Federal Reserve Official Warns Interest Rates May Rise Due to Gas Price Surge

WASHINGTON — A senior Federal Reserve leader indicated Monday that borrowing costs might need to rise if price increases continue surpassing the central bank’s 2% goal, signaling some policymakers are reconsidering their previous inclination toward lowering rates.

Cleveland Federal Reserve Bank President Beth Hammack told The Associated Press during an interview that she generally favors maintaining the Fed’s key interest rate at current levels “for quite some time.”

Hammack explained the central bank faces challenging scenarios in both directions. She noted the Fed might need to lower rates if elevated gasoline costs trigger economic slowdown and job losses. However, persistent price increases could necessitate rate increases.

“I can foresee scenarios where we would need to reduce rates … if the labor market deteriorates significantly,” Hammack stated. “Or I could see where we might need to raise rates if inflation stays persistently above our target.”

These remarks indicate mounting worry among certain Fed officials that price pressures, which were already elevated before the Iran conflict began, might require rate increases to control. Such action would represent a dramatic reversal from late 2024, when the central bank reduced its primary rate three times.

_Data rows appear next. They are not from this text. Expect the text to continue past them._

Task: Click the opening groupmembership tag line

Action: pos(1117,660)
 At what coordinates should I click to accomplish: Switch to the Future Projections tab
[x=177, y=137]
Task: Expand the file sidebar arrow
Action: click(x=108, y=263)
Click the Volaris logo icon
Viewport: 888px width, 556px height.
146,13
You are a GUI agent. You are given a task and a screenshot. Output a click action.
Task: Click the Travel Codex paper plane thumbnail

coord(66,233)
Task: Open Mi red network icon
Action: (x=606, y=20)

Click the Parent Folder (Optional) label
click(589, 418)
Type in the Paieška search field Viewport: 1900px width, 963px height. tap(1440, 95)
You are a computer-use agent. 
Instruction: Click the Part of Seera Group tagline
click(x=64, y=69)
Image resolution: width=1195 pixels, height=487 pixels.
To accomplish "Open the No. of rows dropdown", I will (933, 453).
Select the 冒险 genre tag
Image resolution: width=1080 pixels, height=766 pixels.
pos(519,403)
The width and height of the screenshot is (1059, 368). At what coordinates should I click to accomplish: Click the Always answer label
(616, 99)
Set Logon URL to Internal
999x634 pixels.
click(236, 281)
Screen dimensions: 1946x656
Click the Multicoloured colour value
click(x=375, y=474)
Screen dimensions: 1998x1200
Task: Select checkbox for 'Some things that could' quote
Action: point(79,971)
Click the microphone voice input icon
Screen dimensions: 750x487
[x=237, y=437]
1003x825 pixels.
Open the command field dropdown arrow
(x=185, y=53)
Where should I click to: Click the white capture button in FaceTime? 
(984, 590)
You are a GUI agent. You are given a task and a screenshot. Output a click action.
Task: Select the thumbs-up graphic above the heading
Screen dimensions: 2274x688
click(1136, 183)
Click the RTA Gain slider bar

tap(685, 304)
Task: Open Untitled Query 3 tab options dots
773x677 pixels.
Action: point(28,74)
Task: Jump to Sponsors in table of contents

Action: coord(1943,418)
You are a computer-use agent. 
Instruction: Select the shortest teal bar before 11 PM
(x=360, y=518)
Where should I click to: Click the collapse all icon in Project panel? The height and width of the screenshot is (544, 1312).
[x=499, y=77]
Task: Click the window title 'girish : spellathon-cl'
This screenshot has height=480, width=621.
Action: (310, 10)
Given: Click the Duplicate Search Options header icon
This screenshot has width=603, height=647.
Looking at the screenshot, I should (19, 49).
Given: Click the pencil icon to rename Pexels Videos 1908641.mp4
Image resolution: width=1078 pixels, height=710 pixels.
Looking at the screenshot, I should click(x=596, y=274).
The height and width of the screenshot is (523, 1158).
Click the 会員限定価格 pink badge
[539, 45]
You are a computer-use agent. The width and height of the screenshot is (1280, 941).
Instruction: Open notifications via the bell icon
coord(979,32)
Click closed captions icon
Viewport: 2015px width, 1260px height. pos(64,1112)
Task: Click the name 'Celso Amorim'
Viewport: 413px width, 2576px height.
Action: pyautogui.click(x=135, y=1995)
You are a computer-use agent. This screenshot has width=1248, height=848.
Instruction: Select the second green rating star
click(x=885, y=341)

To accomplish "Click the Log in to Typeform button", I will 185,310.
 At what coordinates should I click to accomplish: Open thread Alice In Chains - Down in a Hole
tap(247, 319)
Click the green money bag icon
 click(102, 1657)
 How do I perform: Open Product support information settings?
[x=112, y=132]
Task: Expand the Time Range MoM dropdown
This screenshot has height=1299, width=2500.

Additional Fed leaders have recently suggested rate increases remain possible, including Chicago Fed President Austan Goolsbee. Meeting minutes from the Fed’s late January session revealed several of the 19 rate-setting committee members favored modifying their post-meeting statement to acknowledge potential “upward adjustments” to rates.

Any rate increase would likely trigger strong criticism from President Donald Trump, who has repeatedly attacked the Fed for not cutting rates more aggressively. Trump has advocated reducing the central bank’s benchmark rate to 1%, compared to its current level near 3.6%.

Two inflation reports are scheduled for release this week, though only one will likely capture the effects of gasoline price increases since the Iran war started February 28. According to AAA, gas prices reached $4.12 per gallon nationally on Monday, representing an 80-cent increase from one month ago.

Friday’s March inflation data will provide initial insight into how higher fuel and energy costs affected consumer prices. Economic forecasters predict annual inflation will worsen substantially, climbing to 3.1% from February’s 2.4%, based on FactSet polling. Monthly price increases are expected to reach 0.8% from February to March, marking the largest jump in nearly four years.

The Commerce Department will release the Fed’s preferred inflation measurement for February on Thursday, though this data won’t include any Iran conflict impacts.

Hammack revealed Cleveland Fed projections suggest inflation could hit 3.5% in April, which would mark the highest level since 2024. Price increases previously peaked at 9.1% in June 2022 before gradually declining.

“Inflation has been running above our target for more than five years now,” Hammack observed, noting further increases would mean prices are “moving in the wrong direction, away from our 2% objective.”

Congressional mandate requires the Federal Reserve to pursue both low inflation and maximum employment, and rising fuel costs could jeopardize both objectives, explaining why officials like Hammack stress the “two-sided risks” facing the central bank.

Higher gasoline prices may prompt consumers to reduce spending in other economic areas, Hammack explained, potentially causing weaker growth and job losses that would require Fed response through rate reductions.

The war’s economic impact depends on its duration and how long it elevates fuel and other costs, Hammack said. Now in its sixth week, the conflict has already exceeded her expectations when the Fed last convened March 17-18.

Rising gas prices from the Iran war represent “the No. 1 thing” Hammack hears about from residents in her district, which encompasses Ohio and portions of Pennsylvania, West Virginia, and Kentucky.

“We know that causes a lot of pain personally, as it eats up a bigger and bigger share of people’s paychecks. So it’s important for us to stay focused on it,” she concluded.